En pratique, cela signifie qu’une migration vers MyArkevia doit inclure une phase de notification individuelle. Les salariés ayant exercé leur droit d’opposition chez l’ancien prestataire ne basculent pas automatiquement. Leur refus doit être tracé et leurs bulletins continuer d’être remis au format papier.

Procédure technique de transfert des bulletins de paie vers MyArkevia

La migration proprement dite suit un enchaînement précis. Nous le décomposons en étapes opérationnelles :

  • Export des bulletins depuis l’ancien coffre-fort numérique ou le SIRH, idéalement au format PDF natif avec métadonnées (nom du salarié, période de paie, identifiant employeur). Vérifier que l’export ne dégrade pas les signatures électroniques embarquées.
  • Contrôle d’intégrité par comparaison d’empreintes (hash SHA-256 ou équivalent) entre les fichiers source et les fichiers exportés. Toute divergence d’empreinte invalide la migration du fichier concerné.
  • Import dans MyArkevia via l’interface d’administration employeur ou par dépôt par lot (batch).
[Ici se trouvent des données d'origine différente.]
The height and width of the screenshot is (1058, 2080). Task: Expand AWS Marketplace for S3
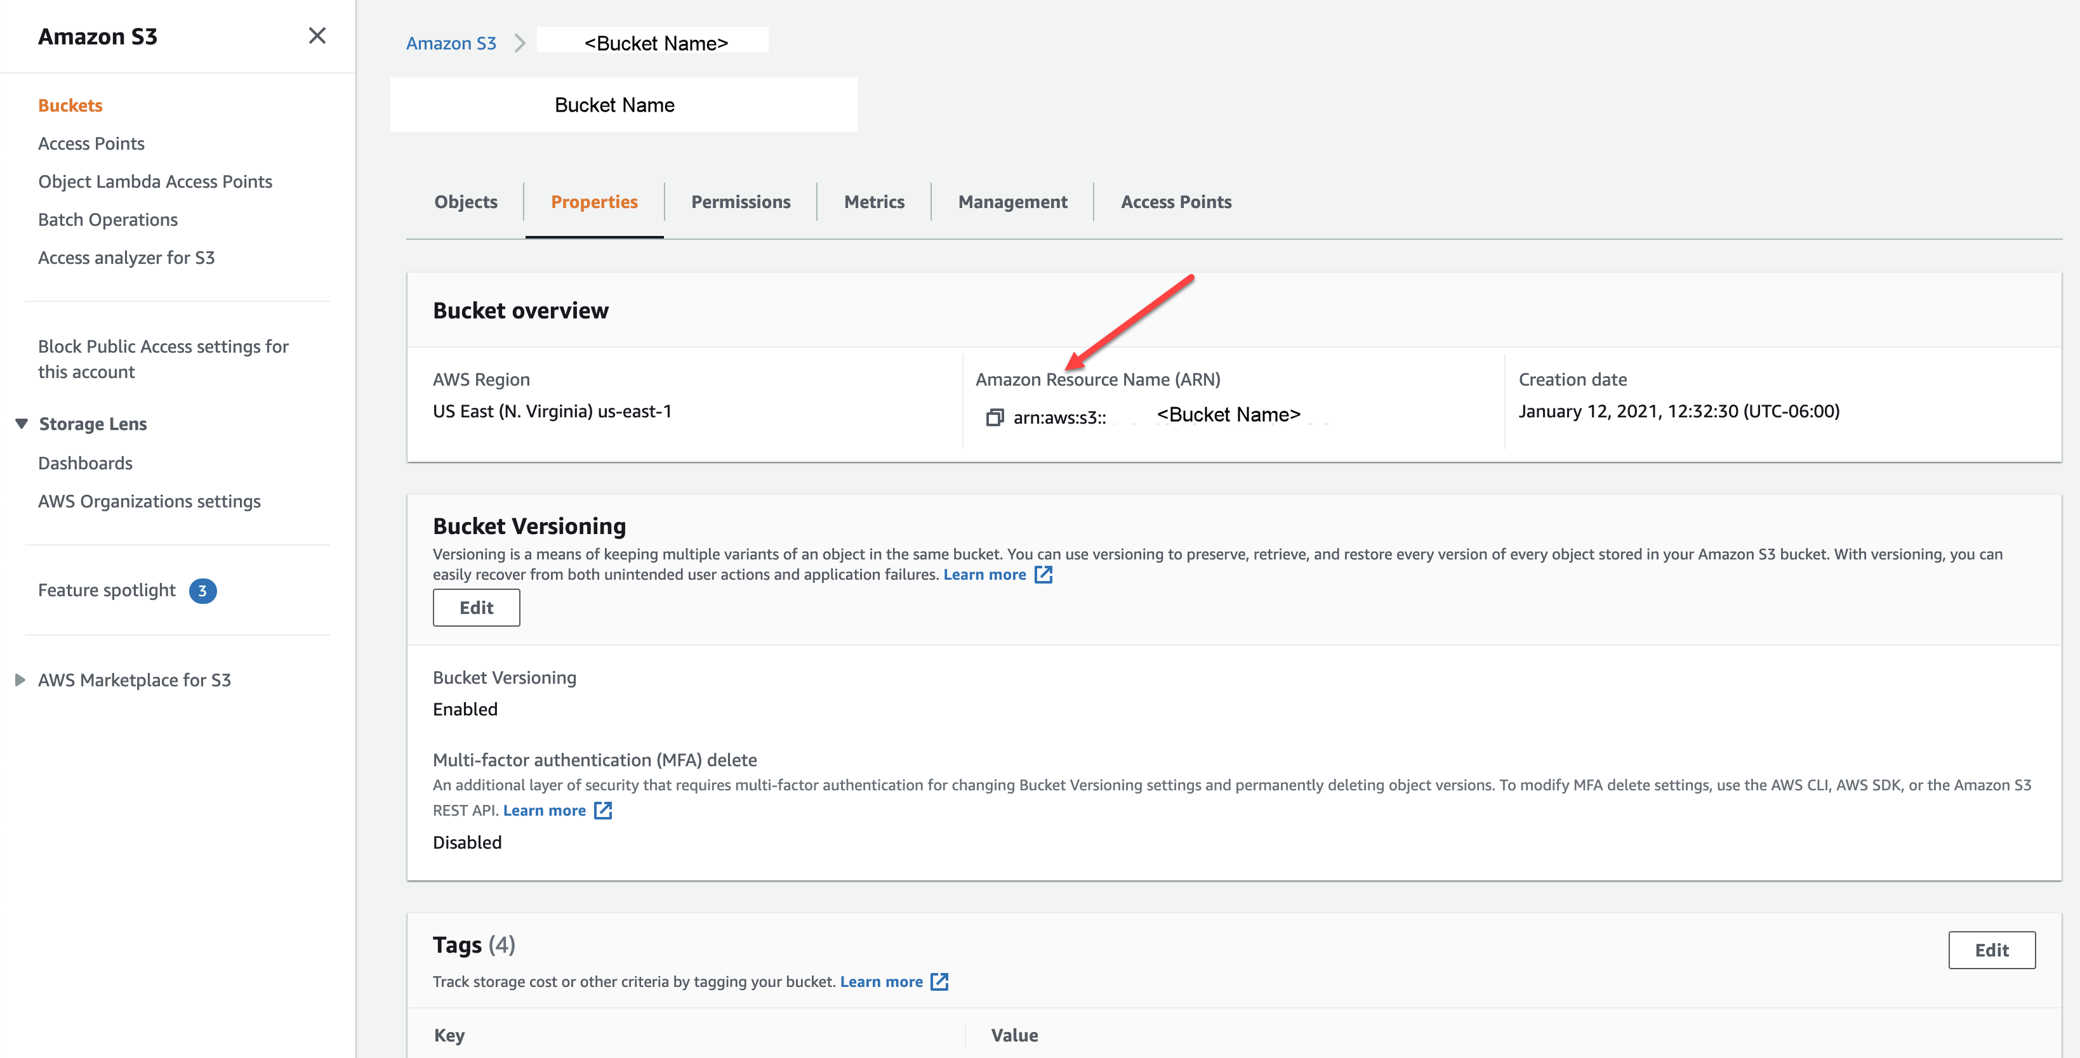pyautogui.click(x=20, y=680)
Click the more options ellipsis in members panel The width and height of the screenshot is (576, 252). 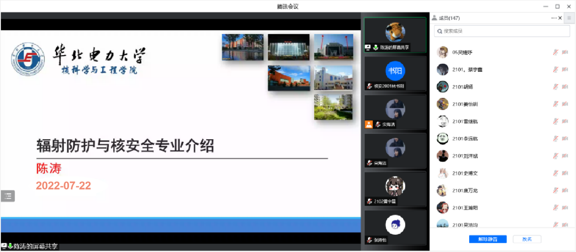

Chaque fichier doit être associé au bon salarié et à la bonne période, sous peine de créer des doublons ou des rattachements erronés.
  • Vérification post-import : ouverture aléatoire de fichiers, contrôle de la lisibilité, vérification que la signature électronique est toujours validable depuis le coffre-fort.
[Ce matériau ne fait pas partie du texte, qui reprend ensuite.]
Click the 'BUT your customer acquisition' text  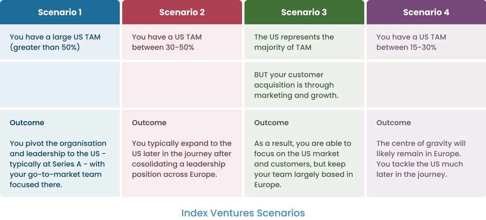point(296,85)
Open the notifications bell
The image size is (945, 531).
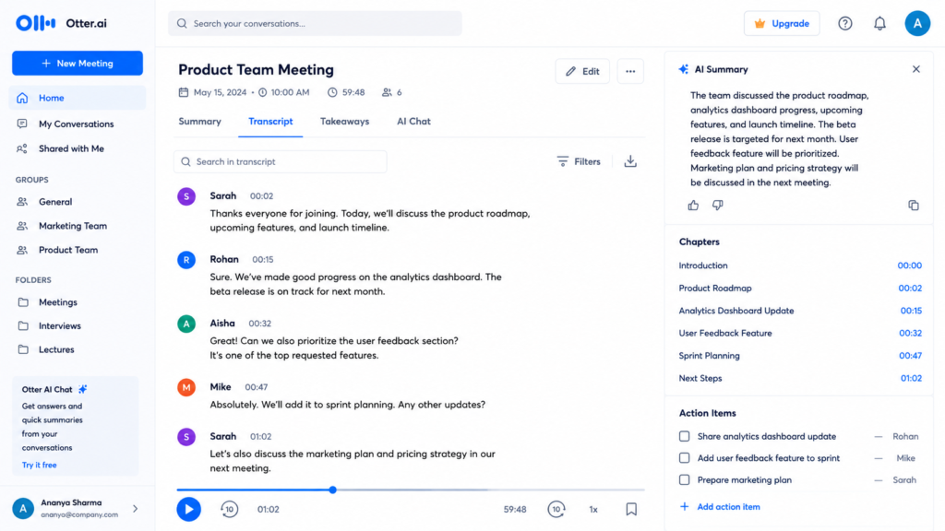(x=879, y=23)
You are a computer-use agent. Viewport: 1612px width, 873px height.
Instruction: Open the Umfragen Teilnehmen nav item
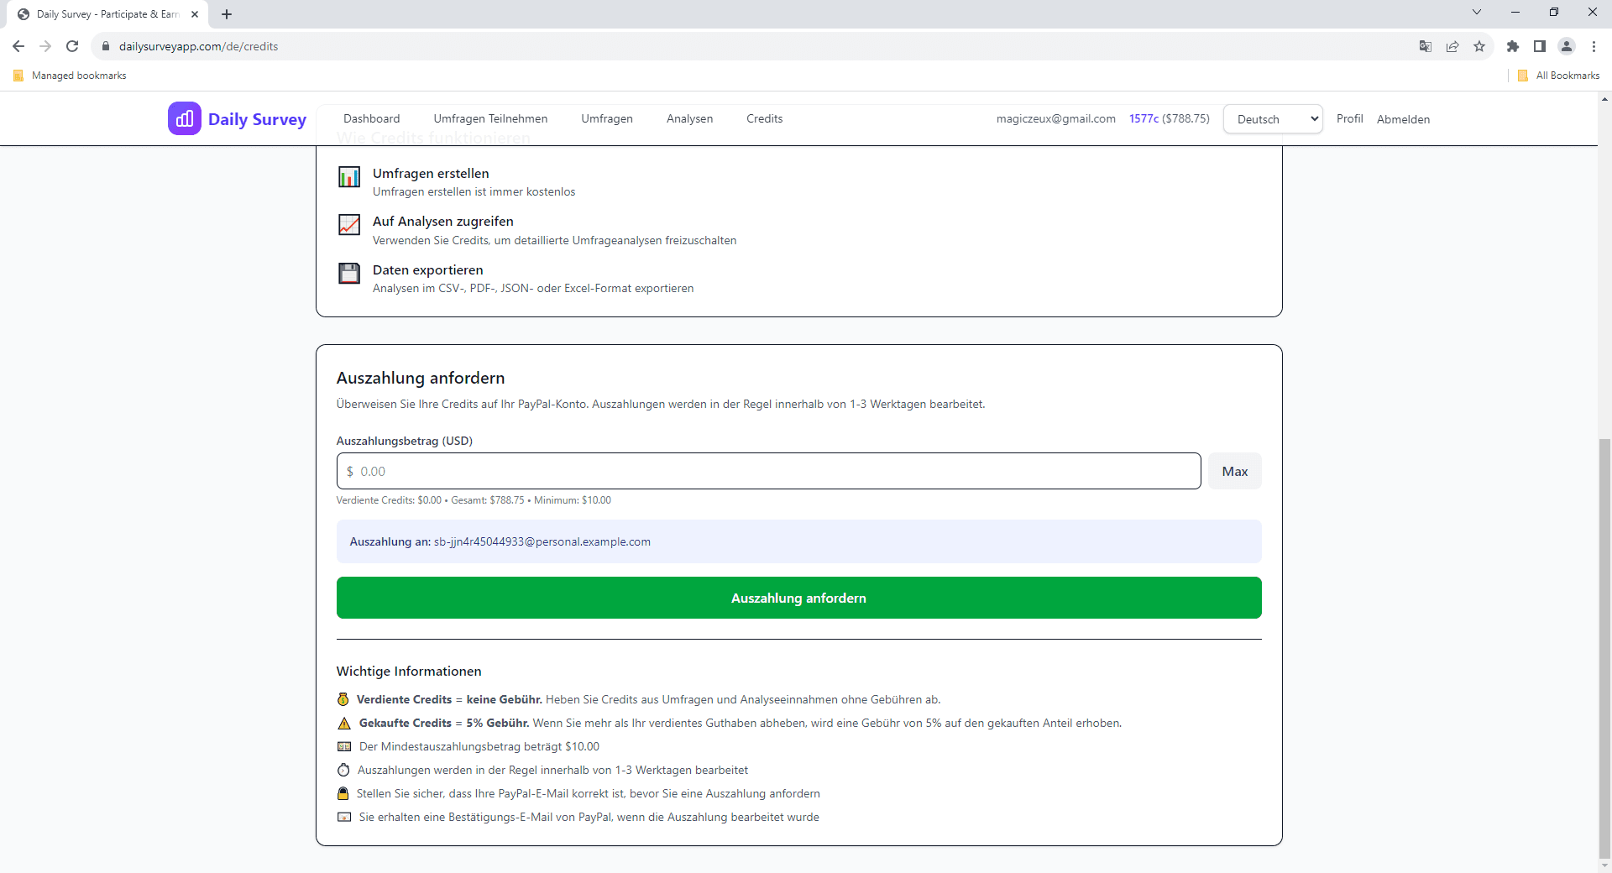(490, 118)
Gestion des formats hétérogènes

Les entreprises qui ont changé plusieurs fois de logiciel de paie se retrouvent souvent avec des bulletins dans des formats variés (PDF, PDF/A, images scannées en TIFF ou JPEG). MyArkevia accepte le dépôt de PDF, mais les formats image non signés n’offrent aucune garantie de valeur probante. Pour ces fichiers, la migration sécurise le stockage sans renforcer le statut juridique du document.

Nous recommandons de convertir les fichiers image en PDF/A avant l’import, pour garantir la pérennité de lecture sur plusieurs décennies. Le format PDF/A est conçu pour l’archivage long terme et embarque les polices nécessaires à l’affichage.

Deux professionnels RH collaborant pour sécuriser et migrer des bulletins de paie vers une plateforme d'archivage numérique en entreprise

Conservation longue durée et responsabilités après migration vers MyArkevia

La durée de conservation légale des bulletins de paie dans un coffre-fort numérique est d’au minimum cinquante ans, ou jusqu’aux soixante-quinze ans du salarié. Cette obligation pèse sur le prestataire de coffre-fort, qui doit garantir la disponibilité et l’intégrité des documents sur toute cette période, y compris en cas de cessation d’activité.

Lors d’une migration, la question de la continuité de conservation se pose frontalement. L’ancien prestataire est-il tenu de conserver une copie après le transfert ? La réponse dépend du contrat initial. Vérifier les clauses de réversibilité avant de lancer la migration évite de découvrir, après coup, que l’ancien prestataire a purgé les données.

Hébergement des données et conformité RGPD

MyArkevia héberge les données sur le territoire français, ce qui simplifie la conformité au RGPD pour les entreprises. Le transfert depuis un ancien prestataire hébergeant hors Union européenne impose des garanties supplémentaires :

  • Vérification que le transfert transfrontalier de données personnelles est couvert par des clauses contractuelles types ou une décision d’adéquation.
  • Journalisation de l’ensemble des opérations de transfert, avec horodatage, pour constituer une piste d’audit exploitable en cas de contrôle CNIL.
  • Suppression confirmée des données chez l’ancien prestataire une fois la migration validée, avec attestation écrite de destruction.

La migration vers MyArkevia est un projet qui mobilise la DSI, le service paie et le DPO. Traiter l’opération comme un simple déménagement de fichiers expose l’entreprise à des ruptures de conformité sur la valeur probante, le droit d’opposition des salariés et la traçabilité des données. Cadrer le périmètre documentaire, contrôler chaque empreinte de fichier et formaliser la réversibilité avec l’ancien prestataire sont les trois points qui font la différence entre une migration réussie et un risque juridique latent.